- _WORK ITEM_
Set down every record below exactly as it stands.

====== RECORDS FOR THIS TASK

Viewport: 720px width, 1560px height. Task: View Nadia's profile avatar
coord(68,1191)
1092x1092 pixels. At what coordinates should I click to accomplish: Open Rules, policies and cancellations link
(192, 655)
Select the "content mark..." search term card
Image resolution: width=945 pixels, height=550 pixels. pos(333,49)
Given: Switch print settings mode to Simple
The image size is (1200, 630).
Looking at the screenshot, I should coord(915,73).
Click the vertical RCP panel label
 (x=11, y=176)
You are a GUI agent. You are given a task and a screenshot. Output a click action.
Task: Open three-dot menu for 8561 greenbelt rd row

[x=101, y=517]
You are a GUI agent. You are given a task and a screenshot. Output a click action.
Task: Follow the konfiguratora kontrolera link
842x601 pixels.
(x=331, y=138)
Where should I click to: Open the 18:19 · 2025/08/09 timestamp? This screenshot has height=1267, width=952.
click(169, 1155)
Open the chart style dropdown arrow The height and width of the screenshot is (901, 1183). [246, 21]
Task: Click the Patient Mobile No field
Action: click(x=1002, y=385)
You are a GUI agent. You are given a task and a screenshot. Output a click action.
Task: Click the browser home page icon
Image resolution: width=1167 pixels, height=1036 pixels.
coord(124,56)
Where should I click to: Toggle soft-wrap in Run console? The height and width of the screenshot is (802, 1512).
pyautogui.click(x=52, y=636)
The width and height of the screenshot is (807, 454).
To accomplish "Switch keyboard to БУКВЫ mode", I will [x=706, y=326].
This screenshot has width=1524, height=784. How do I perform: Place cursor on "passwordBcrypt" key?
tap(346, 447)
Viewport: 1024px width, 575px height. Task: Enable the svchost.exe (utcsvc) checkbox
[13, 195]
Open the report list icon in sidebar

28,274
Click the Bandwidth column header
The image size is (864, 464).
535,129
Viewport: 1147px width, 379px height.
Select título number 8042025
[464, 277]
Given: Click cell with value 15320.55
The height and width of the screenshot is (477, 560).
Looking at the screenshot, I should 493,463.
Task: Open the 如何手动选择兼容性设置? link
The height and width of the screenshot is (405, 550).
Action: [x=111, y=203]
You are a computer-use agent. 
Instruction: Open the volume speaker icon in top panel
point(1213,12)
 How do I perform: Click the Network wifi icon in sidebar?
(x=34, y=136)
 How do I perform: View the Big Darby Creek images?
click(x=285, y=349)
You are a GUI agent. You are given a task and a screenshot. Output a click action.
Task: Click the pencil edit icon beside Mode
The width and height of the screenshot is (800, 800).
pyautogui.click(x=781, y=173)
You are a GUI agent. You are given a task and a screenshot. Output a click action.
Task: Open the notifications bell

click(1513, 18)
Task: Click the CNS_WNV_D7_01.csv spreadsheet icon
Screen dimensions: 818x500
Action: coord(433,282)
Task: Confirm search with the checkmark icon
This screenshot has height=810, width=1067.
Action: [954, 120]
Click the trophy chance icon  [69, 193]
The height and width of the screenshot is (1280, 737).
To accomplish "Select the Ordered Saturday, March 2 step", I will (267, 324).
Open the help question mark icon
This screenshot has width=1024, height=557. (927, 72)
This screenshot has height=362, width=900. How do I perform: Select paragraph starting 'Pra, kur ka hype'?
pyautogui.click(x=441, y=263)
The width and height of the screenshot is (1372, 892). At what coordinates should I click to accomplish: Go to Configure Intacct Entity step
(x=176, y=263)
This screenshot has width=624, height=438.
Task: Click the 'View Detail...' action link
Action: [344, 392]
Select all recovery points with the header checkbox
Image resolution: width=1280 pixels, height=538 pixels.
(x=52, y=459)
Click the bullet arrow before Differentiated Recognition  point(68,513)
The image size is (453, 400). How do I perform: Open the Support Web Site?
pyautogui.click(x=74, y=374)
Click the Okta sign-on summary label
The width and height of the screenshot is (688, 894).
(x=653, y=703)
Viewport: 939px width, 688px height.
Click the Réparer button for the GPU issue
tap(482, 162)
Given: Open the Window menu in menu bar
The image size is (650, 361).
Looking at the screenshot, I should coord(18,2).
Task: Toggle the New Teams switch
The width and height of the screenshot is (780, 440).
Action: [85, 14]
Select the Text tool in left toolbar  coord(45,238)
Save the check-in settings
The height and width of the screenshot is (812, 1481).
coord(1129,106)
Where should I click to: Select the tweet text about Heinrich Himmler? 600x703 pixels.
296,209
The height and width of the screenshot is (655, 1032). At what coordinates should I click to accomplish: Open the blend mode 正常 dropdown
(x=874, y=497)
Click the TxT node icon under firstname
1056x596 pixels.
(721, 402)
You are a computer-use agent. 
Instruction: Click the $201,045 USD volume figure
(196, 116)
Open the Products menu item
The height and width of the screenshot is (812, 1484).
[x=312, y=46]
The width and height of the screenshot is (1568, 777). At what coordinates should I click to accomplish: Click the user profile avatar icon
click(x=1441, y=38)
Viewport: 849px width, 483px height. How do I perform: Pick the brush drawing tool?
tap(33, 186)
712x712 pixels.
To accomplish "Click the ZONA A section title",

============

- _YOUR SOLUTION_
Viewport: 720px width, 1560px height. Task: View Nadia's profile avatar
coord(68,1191)
1092x1092 pixels. At what coordinates should I click to accomplish: Open Rules, policies and cancellations link
(192, 655)
Select the "content mark..." search term card
Image resolution: width=945 pixels, height=550 pixels. pos(333,49)
Given: Switch print settings mode to Simple
The image size is (1200, 630).
Looking at the screenshot, I should coord(915,73).
Click the vertical RCP panel label
 (x=11, y=176)
You are a GUI agent. You are given a task and a screenshot. Output a click action.
Task: Open three-dot menu for 8561 greenbelt rd row

[x=101, y=517]
You are a GUI agent. You are given a task and a screenshot. Output a click action.
Task: Follow the konfiguratora kontrolera link
842x601 pixels.
(x=331, y=138)
Where should I click to: Open the 18:19 · 2025/08/09 timestamp? This screenshot has height=1267, width=952.
click(169, 1155)
Open the chart style dropdown arrow The height and width of the screenshot is (901, 1183). [246, 21]
Task: Click the Patient Mobile No field
Action: click(x=1002, y=385)
You are a GUI agent. You are given a task and a screenshot. Output a click action.
Task: Click the browser home page icon
Image resolution: width=1167 pixels, height=1036 pixels.
coord(124,56)
Where should I click to: Toggle soft-wrap in Run console? The height and width of the screenshot is (802, 1512).
pyautogui.click(x=52, y=636)
The width and height of the screenshot is (807, 454).
To accomplish "Switch keyboard to БУКВЫ mode", I will [x=706, y=326].
This screenshot has width=1524, height=784. How do I perform: Place cursor on "passwordBcrypt" key?
tap(346, 447)
Viewport: 1024px width, 575px height. Task: Enable the svchost.exe (utcsvc) checkbox
[13, 195]
Open the report list icon in sidebar

28,274
Click the Bandwidth column header
The image size is (864, 464).
535,129
Viewport: 1147px width, 379px height.
Select título number 8042025
[464, 277]
Given: Click cell with value 15320.55
The height and width of the screenshot is (477, 560).
Looking at the screenshot, I should 493,463.
Task: Open the 如何手动选择兼容性设置? link
The height and width of the screenshot is (405, 550).
Action: [x=111, y=203]
You are a computer-use agent. 
Instruction: Open the volume speaker icon in top panel
point(1213,12)
 How do I perform: Click the Network wifi icon in sidebar?
(x=34, y=136)
 How do I perform: View the Big Darby Creek images?
click(x=285, y=349)
You are a GUI agent. You are given a task and a screenshot. Output a click action.
Task: Click the pencil edit icon beside Mode
The width and height of the screenshot is (800, 800).
pyautogui.click(x=781, y=173)
You are a GUI agent. You are given a task and a screenshot. Output a click action.
Task: Open the notifications bell

click(1513, 18)
Task: Click the CNS_WNV_D7_01.csv spreadsheet icon
Screen dimensions: 818x500
Action: coord(433,282)
Task: Confirm search with the checkmark icon
This screenshot has height=810, width=1067.
Action: [954, 120]
Click the trophy chance icon  [69, 193]
The height and width of the screenshot is (1280, 737).
To accomplish "Select the Ordered Saturday, March 2 step", I will (267, 324).
Open the help question mark icon
This screenshot has width=1024, height=557. (927, 72)
This screenshot has height=362, width=900. How do I perform: Select paragraph starting 'Pra, kur ka hype'?
pyautogui.click(x=441, y=263)
The width and height of the screenshot is (1372, 892). At what coordinates should I click to accomplish: Go to Configure Intacct Entity step
(x=176, y=263)
This screenshot has width=624, height=438.
Task: Click the 'View Detail...' action link
Action: [344, 392]
Select all recovery points with the header checkbox
Image resolution: width=1280 pixels, height=538 pixels.
(x=52, y=459)
Click the bullet arrow before Differentiated Recognition  point(68,513)
The image size is (453, 400). How do I perform: Open the Support Web Site?
pyautogui.click(x=74, y=374)
Click the Okta sign-on summary label
The width and height of the screenshot is (688, 894).
(x=653, y=703)
Viewport: 939px width, 688px height.
Click the Réparer button for the GPU issue
tap(482, 162)
Given: Open the Window menu in menu bar
The image size is (650, 361).
Looking at the screenshot, I should coord(18,2).
Task: Toggle the New Teams switch
The width and height of the screenshot is (780, 440).
Action: [85, 14]
Select the Text tool in left toolbar  coord(45,238)
Save the check-in settings
The height and width of the screenshot is (812, 1481).
coord(1129,106)
Where should I click to: Select the tweet text about Heinrich Himmler? 600x703 pixels.
296,209
The height and width of the screenshot is (655, 1032). At what coordinates should I click to accomplish: Open the blend mode 正常 dropdown
(x=874, y=497)
Click the TxT node icon under firstname
1056x596 pixels.
(721, 402)
You are a computer-use agent. 
Instruction: Click the $201,045 USD volume figure
(196, 116)
Open the Products menu item
The height and width of the screenshot is (812, 1484).
[x=312, y=46]
The width and height of the screenshot is (1568, 777). At what coordinates should I click to accomplish: Click the user profile avatar icon
click(x=1441, y=38)
Viewport: 849px width, 483px height. How do I perform: Pick the brush drawing tool?
tap(33, 186)
712x712 pixels.
To accomplish "Click the ZONA A section title",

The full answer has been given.